Exercise data Block Start

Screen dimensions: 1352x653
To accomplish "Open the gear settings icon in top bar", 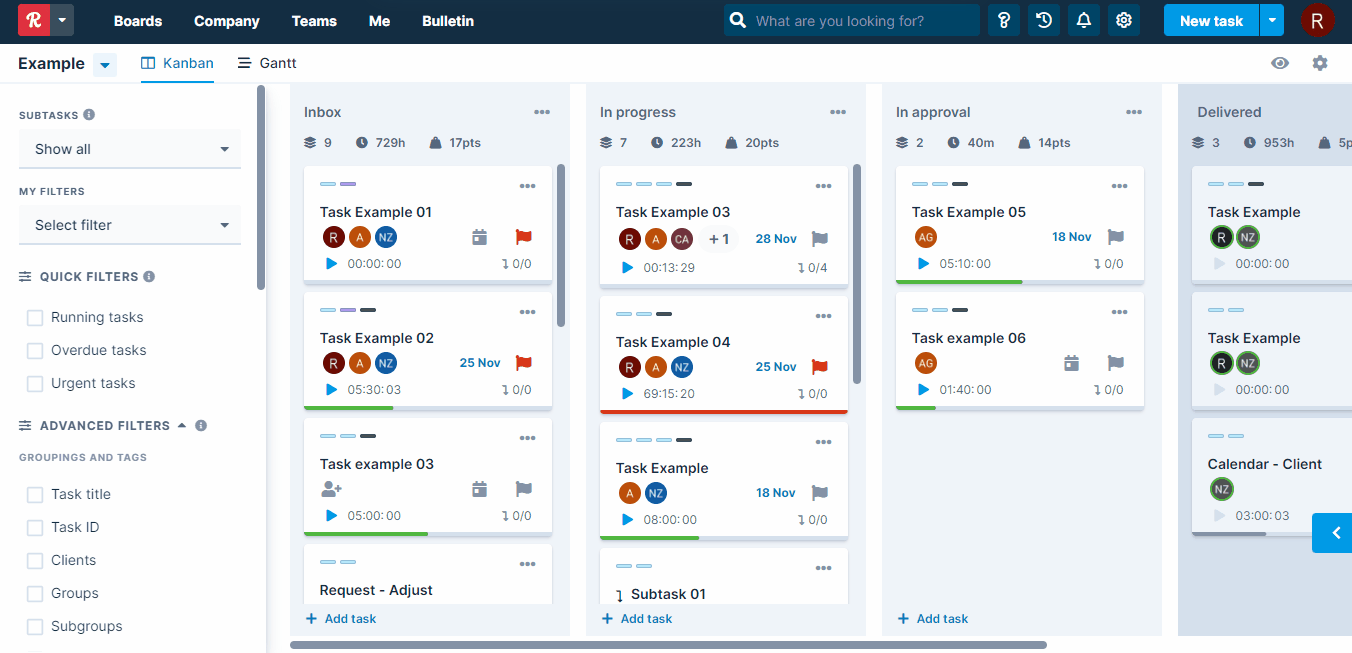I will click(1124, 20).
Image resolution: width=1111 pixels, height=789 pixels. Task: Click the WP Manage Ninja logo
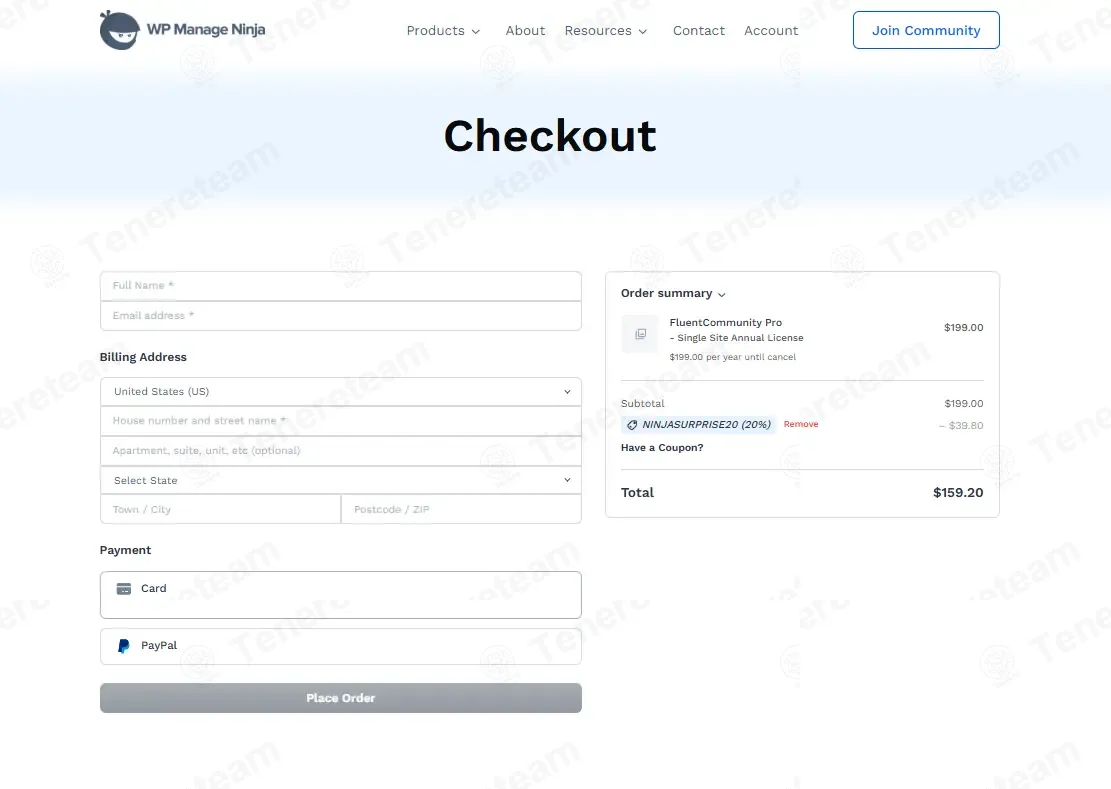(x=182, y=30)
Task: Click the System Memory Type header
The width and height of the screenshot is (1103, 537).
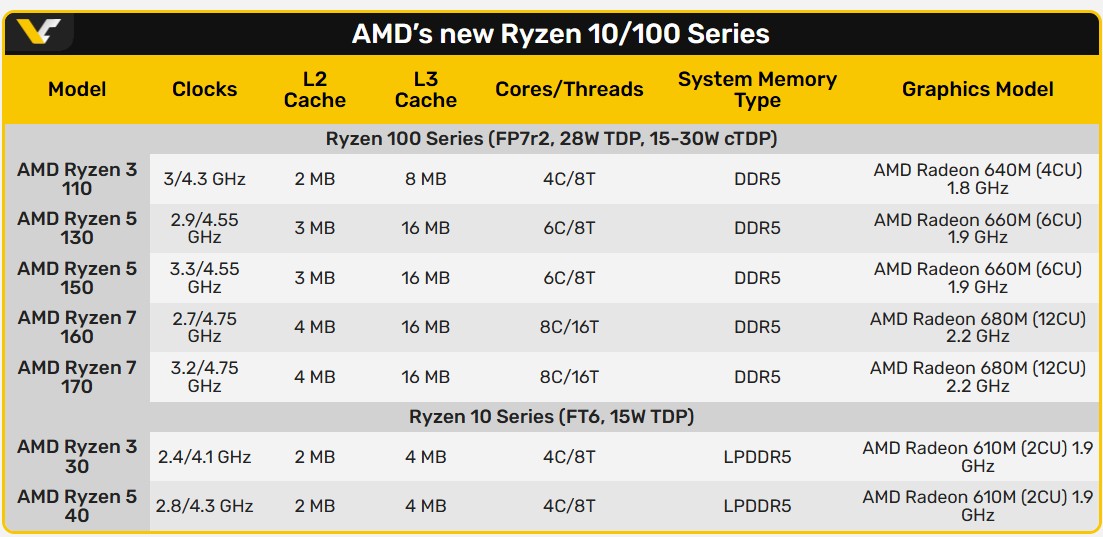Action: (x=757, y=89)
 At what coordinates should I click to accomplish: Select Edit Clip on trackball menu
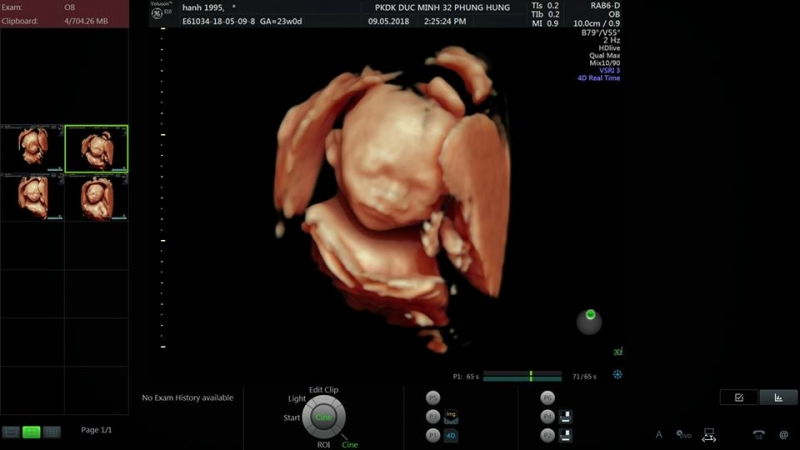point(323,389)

Exercise data Block End

### Directions
Repeat word for word the lines starting at the one with "The width and" and ending at the final line of the records above, both included; no pictures.

### Task result
The width and height of the screenshot is (1103, 537).
Action: (x=757, y=89)
 At what coordinates should I click to accomplish: Select Edit Clip on trackball menu
point(323,389)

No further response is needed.